Gum disease, including gingivitis and periodontitis, is a chronic bacterial infection that, left untreated, can lead to tooth loss. It is often painless and can go undetected or ignored until severe gum and bone destruction catches the individual’s attention. The American Dental Association (ADA) conservatively estimates that three out of four adult Americans have some form of gum disease and about 25 million adults suffer from serious forms of the disease, but some estimate the figure to be much greater. In an address at the 7th Annual Conference on Periodontal Surgery on November 8-9, 1996, Michael Newman, DDS, PhD, Adjunct Professor of Periodontics, UCLA School of Dentistry and former president of the American Academy of Periodontology, reported that more than 100,000,000 American adults have moderate to severe gum disease, yet less than 3 percent receive conventional treatment.

Led by Raymond A. Yukna, DMD, MS, now the Director of Advanced Periodontal Therapies, University of Colorado School of Dental Medicine, the study documents consistently positive responses in humans treated with the LANAP. In a split mouth design, twelve single-rooted teeth with moderate to advanced chronic periodontitis were treated. Six teeth received treatment by LANAP, while the other six control teeth received scaling and root planing only.

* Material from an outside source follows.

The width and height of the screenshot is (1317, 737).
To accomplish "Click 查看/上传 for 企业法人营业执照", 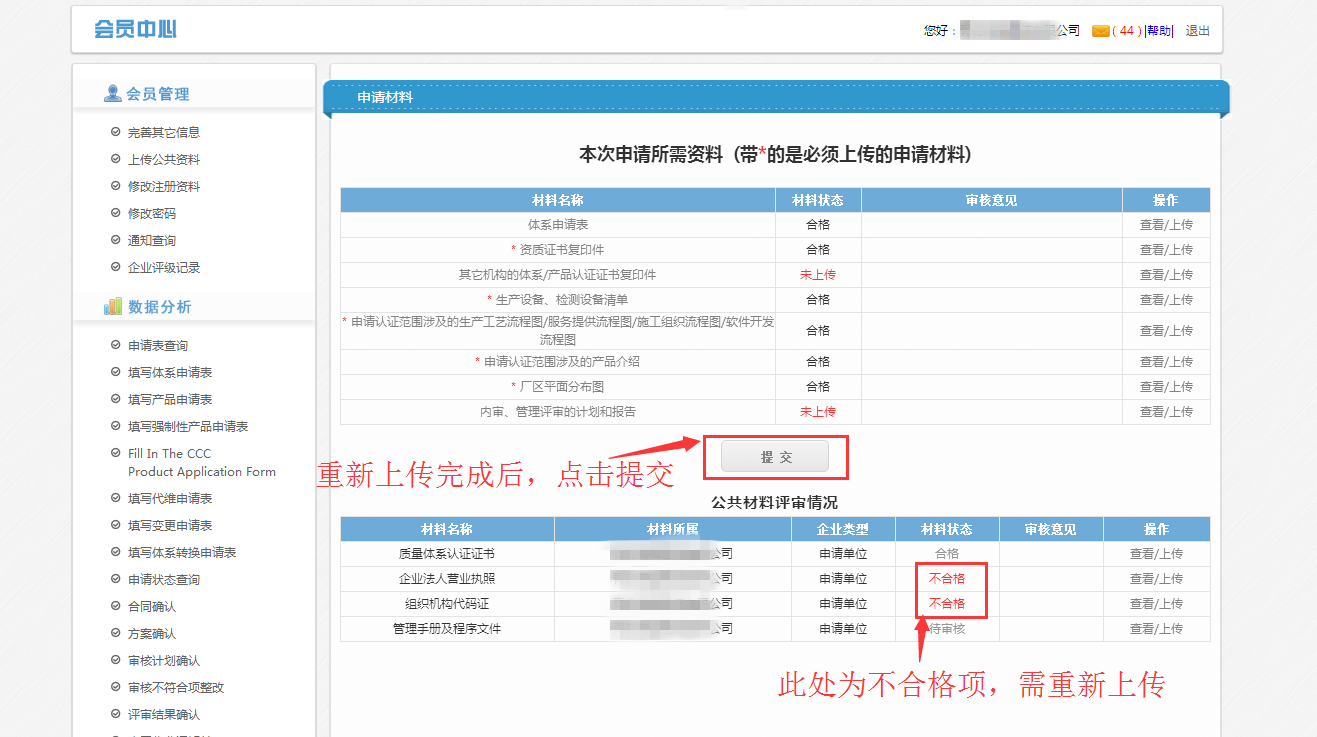I will (x=1156, y=578).

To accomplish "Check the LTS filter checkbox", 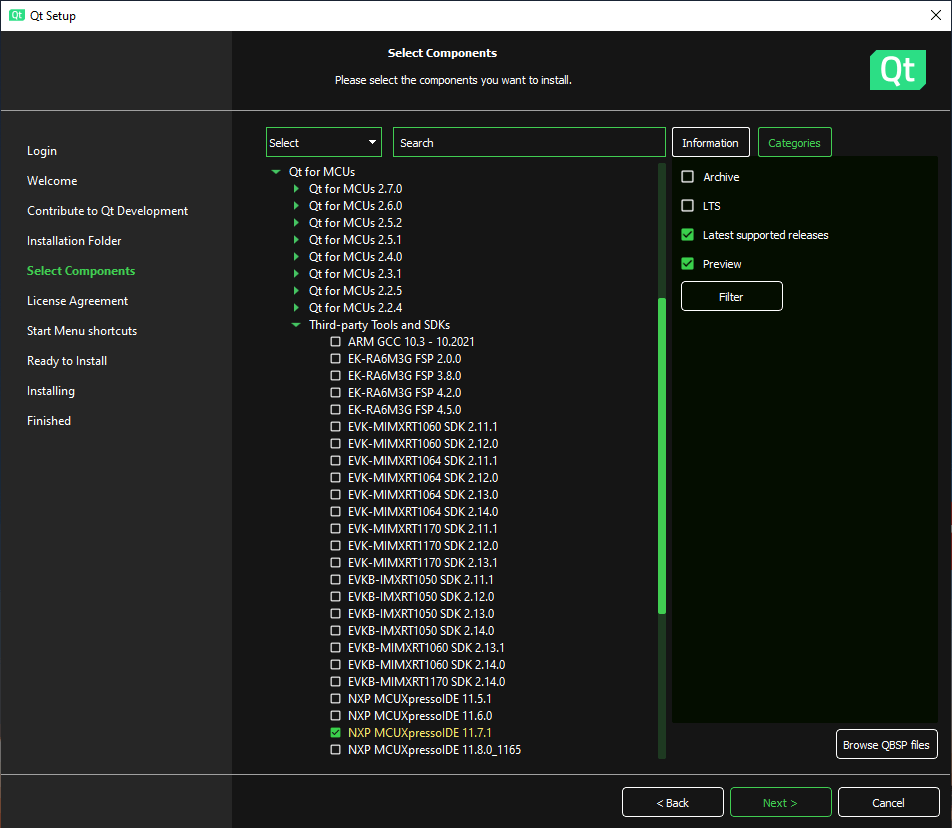I will pyautogui.click(x=687, y=206).
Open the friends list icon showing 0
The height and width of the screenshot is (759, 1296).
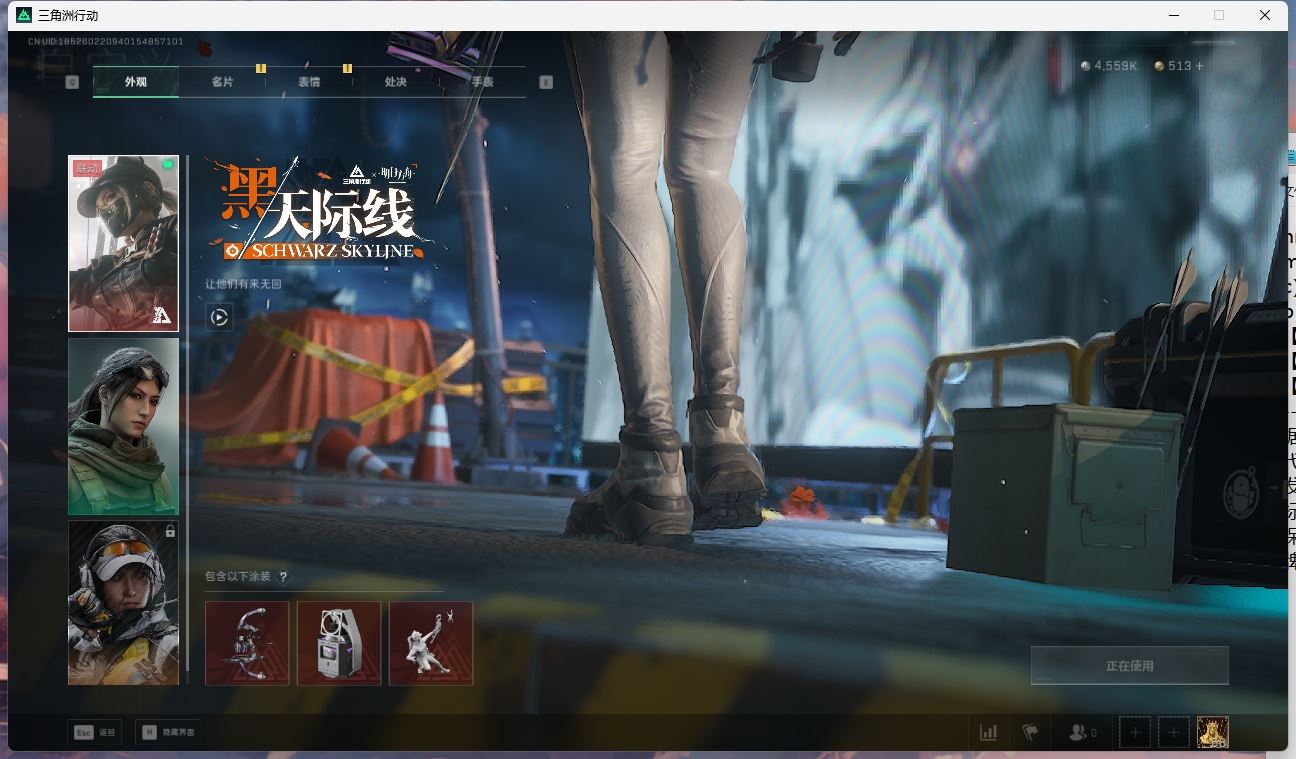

After three months, 100 percent of LANAP-treated teeth showed new cementum and new CTA, whereas effectively none of the control teeth had any evidence of new attachment or regeneration. There was no evidence of any adverse changes around the LANAP specimens.

“I am quite pleased and encouraged by the results of this study. These positive results support the concept that LANAP can be associated with cementum-mediated new connective tissue attachment and apparent periodontal regeneration of diseased root surfaces in humans,” said Yukna. “Recent years have seen major advancements in periodontal technology, and this study is a successful demonstration of using a free-running pulsed Nd:YAG laser applying the specific LANAP protocol.” The study was the fourth largest prospective comparative human histology project in the entire peer-reviewed, periodontal literature.

“The findings presented in this landmark study are unprecedented and the culmination of nearly two decades of periodontal medicine,” said Delwin McCarthy, DDS, Millennium Dental Technologies co-founder. Robert Gregg II, DDS, co-founder and chief dental officer added, “The publication of this study in a prestigious, peer-reviewed journal adds to the growing body of scientific evidence that LANAP is a complete and effective periodontal disease treatment protocol that can routinely result in cementum-mediated new periodontal ligament attachment to the root surface in the absence of long junctional epithelium.”

“Millennium Dental Technologies has seen strong adoption for laser-based periodontal disease treatment protocol and the PerioLase MVP-7. The publication of this study addresses many of the concerns held by the dental community,” said Michael Minailo, president and CEO of Millennium Dental Technologies. “With growing demand and continued scientific support, we expect to see significant momentum in 2008.”

About The International Journal of Periodontics & Restorative Dentistry

The International Journal of Periodontics & Restorative Dentistry is a pre-eminent journal with an international reputation for high-quality, peer-reviewed editorial content and unparalleled color illustrations. Providing clinically relevant information for the daily practice is the main focus of this often-cited journal.

About Millennium Dental Technologies, Inc.

Millennium Dental Technologies, Inc. ( is a manufacturer and distributor of dental products. Millennium Dental Technologies is the first and only company to receive exclusive clearance for a complete periodontal disease treatment protocol, the Laser Assisted New Attachment Procedure (LANAP), for cementum-mediated new periodontal ligament attachment to the root surface in the absence of long junctional epithelium. The Company is organized and operated under the leadership and direction of laser dentists for the express purpose of advancing LASER PERIODONTAL THERAPY™.